Task brief => Restate all the data word for word, leaving nothing out.

Stored data entries:
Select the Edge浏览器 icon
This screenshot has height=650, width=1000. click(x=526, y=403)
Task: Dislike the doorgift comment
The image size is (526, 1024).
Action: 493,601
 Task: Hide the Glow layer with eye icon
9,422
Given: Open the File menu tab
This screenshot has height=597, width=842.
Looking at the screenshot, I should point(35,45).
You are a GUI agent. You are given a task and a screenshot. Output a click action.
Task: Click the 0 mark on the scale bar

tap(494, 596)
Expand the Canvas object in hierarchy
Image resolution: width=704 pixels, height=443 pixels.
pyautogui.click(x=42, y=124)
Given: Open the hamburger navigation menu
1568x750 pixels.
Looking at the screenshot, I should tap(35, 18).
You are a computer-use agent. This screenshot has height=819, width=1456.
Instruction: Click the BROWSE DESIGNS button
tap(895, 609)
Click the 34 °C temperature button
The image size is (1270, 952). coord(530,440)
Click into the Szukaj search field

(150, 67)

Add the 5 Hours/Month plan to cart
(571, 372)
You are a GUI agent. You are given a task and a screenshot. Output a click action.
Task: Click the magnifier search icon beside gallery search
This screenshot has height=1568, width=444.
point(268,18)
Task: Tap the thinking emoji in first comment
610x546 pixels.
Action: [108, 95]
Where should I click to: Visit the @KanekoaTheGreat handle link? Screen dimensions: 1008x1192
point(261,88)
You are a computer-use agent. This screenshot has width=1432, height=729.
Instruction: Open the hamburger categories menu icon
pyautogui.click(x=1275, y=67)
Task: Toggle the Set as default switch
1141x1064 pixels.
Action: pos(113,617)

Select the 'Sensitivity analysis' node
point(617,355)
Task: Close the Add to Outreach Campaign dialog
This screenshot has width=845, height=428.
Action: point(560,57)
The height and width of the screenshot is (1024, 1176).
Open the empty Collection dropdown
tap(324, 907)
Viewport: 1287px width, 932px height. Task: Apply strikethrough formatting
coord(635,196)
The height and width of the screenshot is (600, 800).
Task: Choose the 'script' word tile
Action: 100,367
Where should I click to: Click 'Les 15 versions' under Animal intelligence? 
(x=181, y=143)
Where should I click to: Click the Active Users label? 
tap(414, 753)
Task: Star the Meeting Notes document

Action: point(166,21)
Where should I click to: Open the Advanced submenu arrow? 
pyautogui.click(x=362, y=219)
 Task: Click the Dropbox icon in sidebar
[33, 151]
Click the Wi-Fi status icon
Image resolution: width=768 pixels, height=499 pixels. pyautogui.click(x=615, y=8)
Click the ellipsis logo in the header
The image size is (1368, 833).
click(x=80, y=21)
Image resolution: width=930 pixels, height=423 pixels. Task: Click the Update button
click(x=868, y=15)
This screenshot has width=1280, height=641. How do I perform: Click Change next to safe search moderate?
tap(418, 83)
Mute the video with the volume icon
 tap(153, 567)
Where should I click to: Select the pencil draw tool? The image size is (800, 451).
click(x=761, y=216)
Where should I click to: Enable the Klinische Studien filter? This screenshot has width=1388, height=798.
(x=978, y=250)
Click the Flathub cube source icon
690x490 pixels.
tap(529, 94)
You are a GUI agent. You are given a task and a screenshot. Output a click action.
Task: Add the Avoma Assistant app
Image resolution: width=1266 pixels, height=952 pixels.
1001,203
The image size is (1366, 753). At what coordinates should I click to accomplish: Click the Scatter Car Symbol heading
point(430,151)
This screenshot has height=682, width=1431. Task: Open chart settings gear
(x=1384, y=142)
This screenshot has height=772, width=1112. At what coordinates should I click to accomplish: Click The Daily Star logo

Response to this task =>
Select the Edge浏览器 icon
This screenshot has height=650, width=1000. click(x=526, y=403)
Task: Dislike the doorgift comment
The image size is (526, 1024).
Action: 493,601
 Task: Hide the Glow layer with eye icon
9,422
Given: Open the File menu tab
This screenshot has height=597, width=842.
Looking at the screenshot, I should point(35,45).
You are a GUI agent. You are given a task and a screenshot. Output a click action.
Task: Click the 0 mark on the scale bar

tap(494, 596)
Expand the Canvas object in hierarchy
Image resolution: width=704 pixels, height=443 pixels.
pyautogui.click(x=42, y=124)
Given: Open the hamburger navigation menu
1568x750 pixels.
Looking at the screenshot, I should tap(35, 18).
You are a computer-use agent. This screenshot has height=819, width=1456.
Instruction: Click the BROWSE DESIGNS button
tap(895, 609)
Click the 34 °C temperature button
The image size is (1270, 952). coord(530,440)
Click into the Szukaj search field

(150, 67)

Add the 5 Hours/Month plan to cart
(571, 372)
You are a GUI agent. You are given a task and a screenshot. Output a click action.
Task: Click the magnifier search icon beside gallery search
This screenshot has height=1568, width=444.
point(268,18)
Task: Tap the thinking emoji in first comment
610x546 pixels.
Action: [108, 95]
Where should I click to: Visit the @KanekoaTheGreat handle link? Screen dimensions: 1008x1192
point(261,88)
You are a computer-use agent. This screenshot has width=1432, height=729.
Instruction: Open the hamburger categories menu icon
pyautogui.click(x=1275, y=67)
Task: Toggle the Set as default switch
1141x1064 pixels.
Action: pos(113,617)

Select the 'Sensitivity analysis' node
point(617,355)
Task: Close the Add to Outreach Campaign dialog
This screenshot has width=845, height=428.
Action: point(560,57)
The height and width of the screenshot is (1024, 1176).
Open the empty Collection dropdown
tap(324, 907)
Viewport: 1287px width, 932px height. Task: Apply strikethrough formatting
coord(635,196)
The height and width of the screenshot is (600, 800).
Task: Choose the 'script' word tile
Action: 100,367
Where should I click to: Click 'Les 15 versions' under Animal intelligence? 
(x=181, y=143)
Where should I click to: Click the Active Users label? 
tap(414, 753)
Task: Star the Meeting Notes document

Action: point(166,21)
Where should I click to: Open the Advanced submenu arrow? 
pyautogui.click(x=362, y=219)
 Task: Click the Dropbox icon in sidebar
[33, 151]
Click the Wi-Fi status icon
Image resolution: width=768 pixels, height=499 pixels. pyautogui.click(x=615, y=8)
Click the ellipsis logo in the header
The image size is (1368, 833).
click(x=80, y=21)
Image resolution: width=930 pixels, height=423 pixels. Task: Click the Update button
click(x=868, y=15)
This screenshot has width=1280, height=641. How do I perform: Click Change next to safe search moderate?
tap(418, 83)
Mute the video with the volume icon
 tap(153, 567)
Where should I click to: Select the pencil draw tool? The image size is (800, 451).
click(x=761, y=216)
Where should I click to: Enable the Klinische Studien filter? This screenshot has width=1388, height=798.
(x=978, y=250)
Click the Flathub cube source icon
690x490 pixels.
tap(529, 94)
You are a GUI agent. You are given a task and a screenshot. Output a click action.
Task: Add the Avoma Assistant app
Image resolution: width=1266 pixels, height=952 pixels.
1001,203
The image size is (1366, 753). At what coordinates should I click to accomplish: Click the Scatter Car Symbol heading
point(430,151)
This screenshot has height=682, width=1431. Task: Open chart settings gear
(x=1384, y=142)
This screenshot has height=772, width=1112. At what coordinates should I click to accomplish: Click The Daily Star logo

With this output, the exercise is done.